Directions -
Images are not part of the copy; transcribe all the data exactly.
________________________________________
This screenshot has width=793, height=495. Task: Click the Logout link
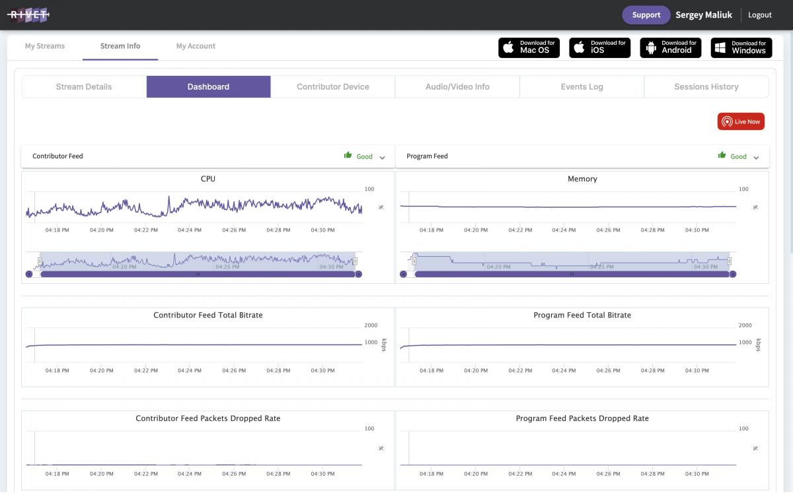760,15
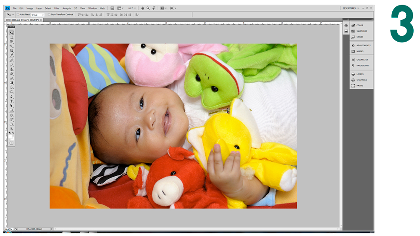Select the Crop tool

click(11, 51)
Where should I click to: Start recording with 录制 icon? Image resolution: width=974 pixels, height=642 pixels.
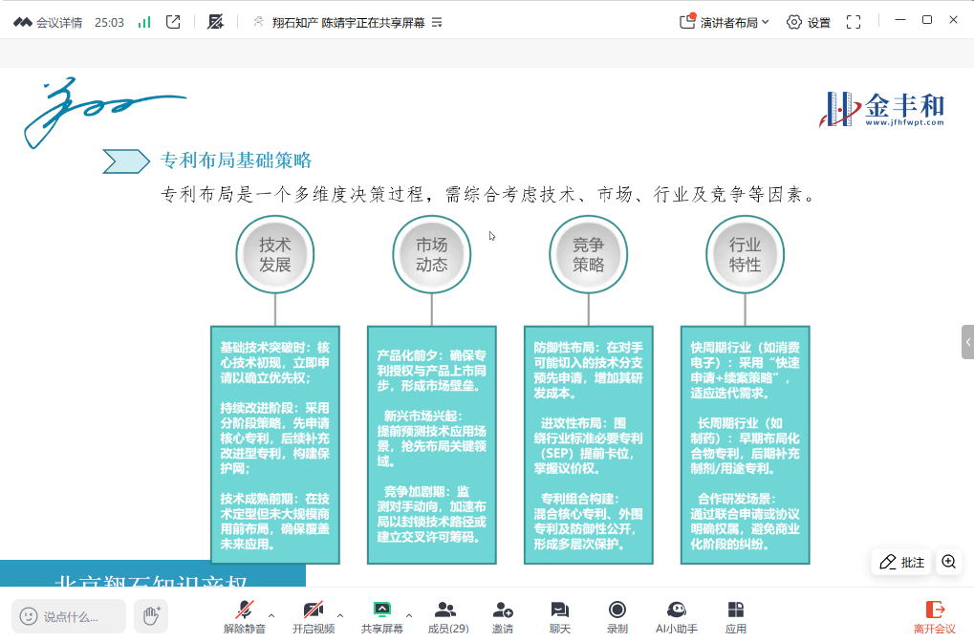(617, 616)
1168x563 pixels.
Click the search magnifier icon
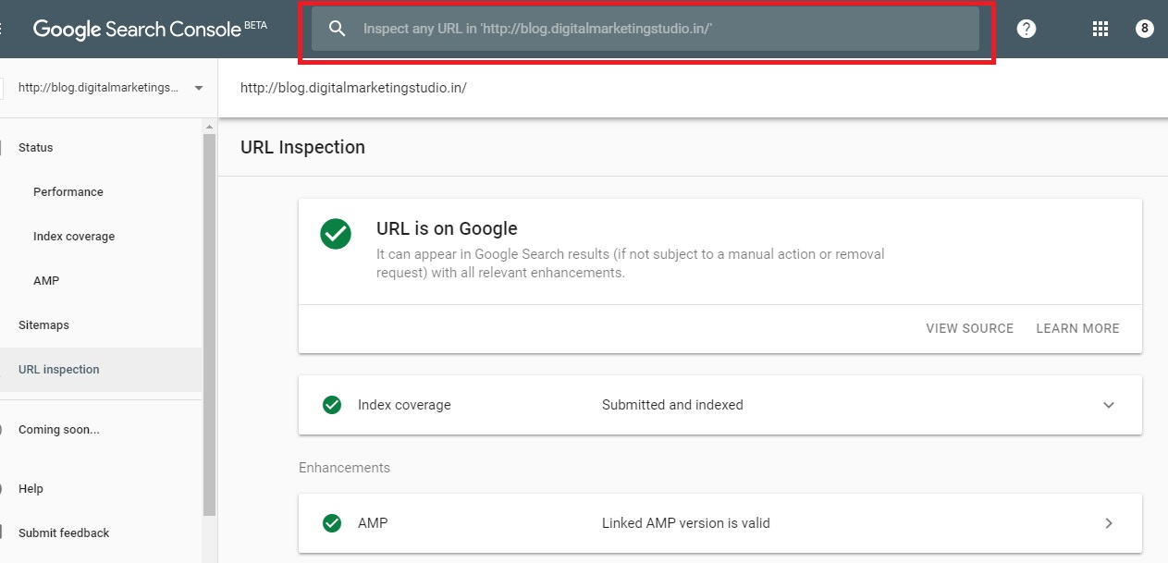(x=338, y=29)
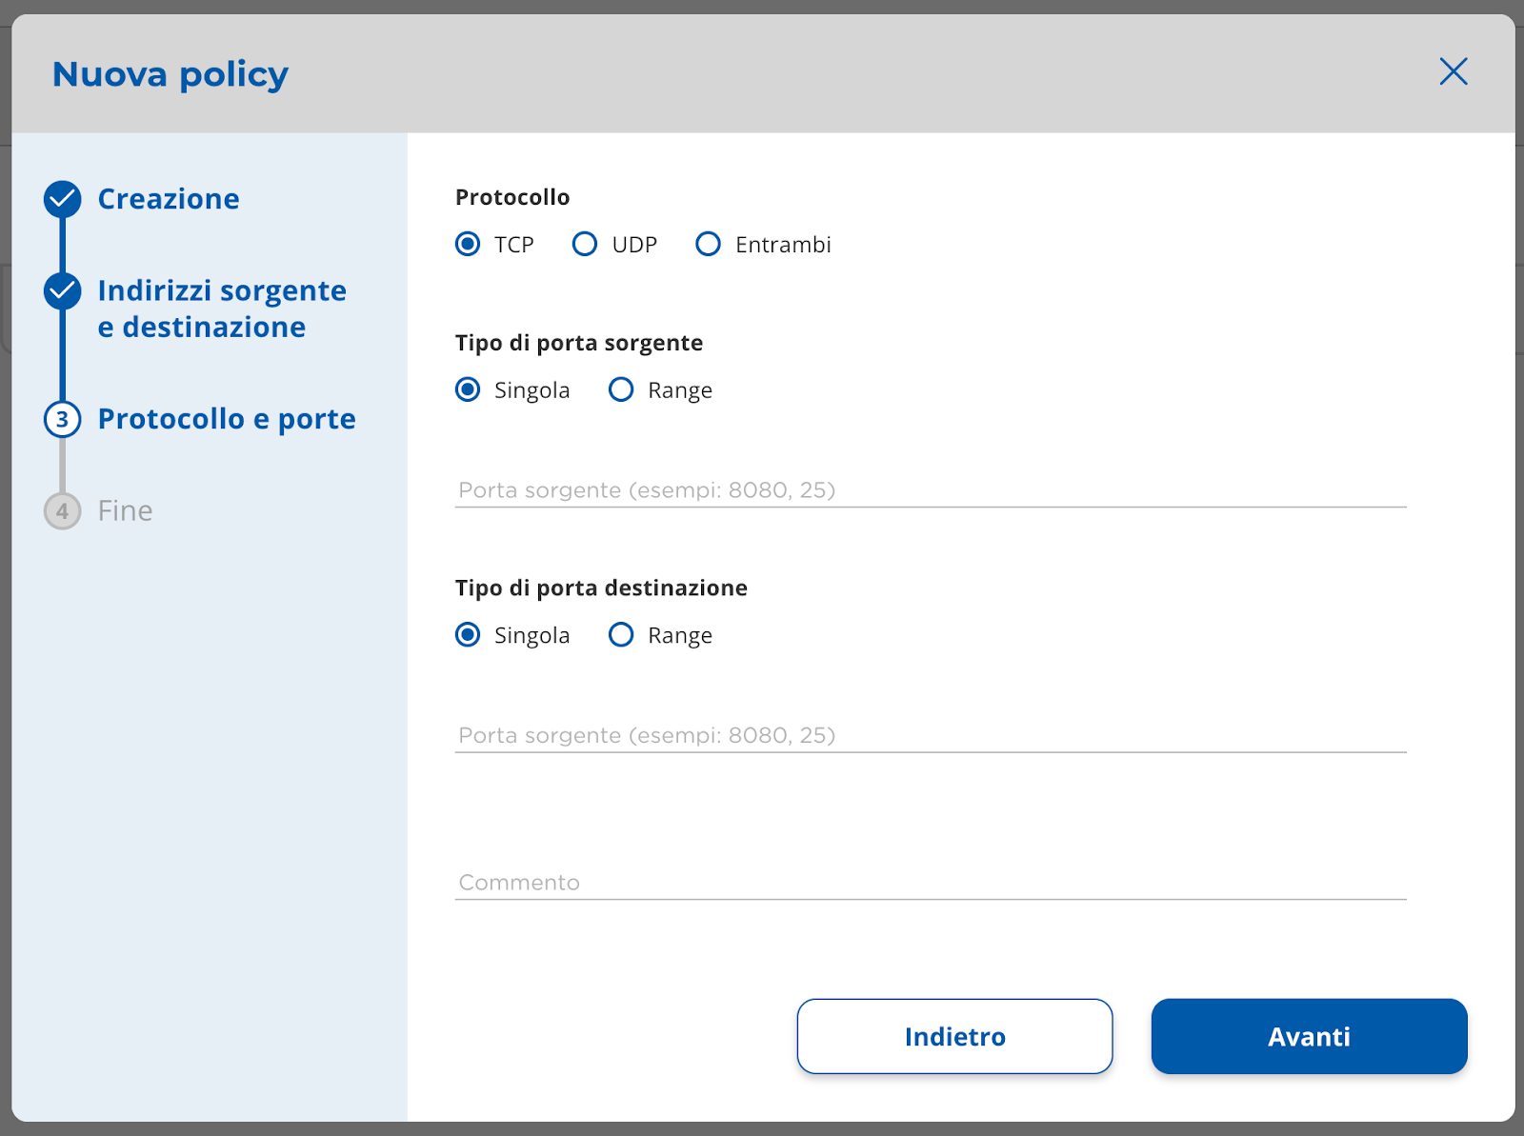Choose Entrambi as protocol
This screenshot has height=1136, width=1524.
click(708, 245)
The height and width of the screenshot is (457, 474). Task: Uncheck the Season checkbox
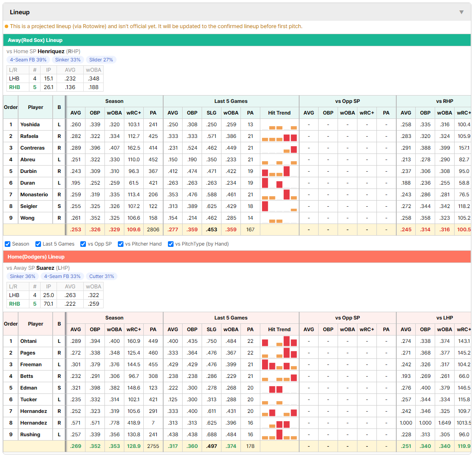click(8, 244)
________________________________________
Answer to this task -
This screenshot has width=793, height=495. Task: Click the Logout link
760,15
Select the Crop tool

click(11, 51)
Where should I click to: Start recording with 录制 icon? Image resolution: width=974 pixels, height=642 pixels.
(617, 616)
1168x563 pixels.
Click the search magnifier icon
(x=338, y=29)
Choose Entrambi as protocol
This screenshot has height=1136, width=1524.
click(708, 245)
The height and width of the screenshot is (457, 474). Task: Uncheck the Season checkbox
click(8, 244)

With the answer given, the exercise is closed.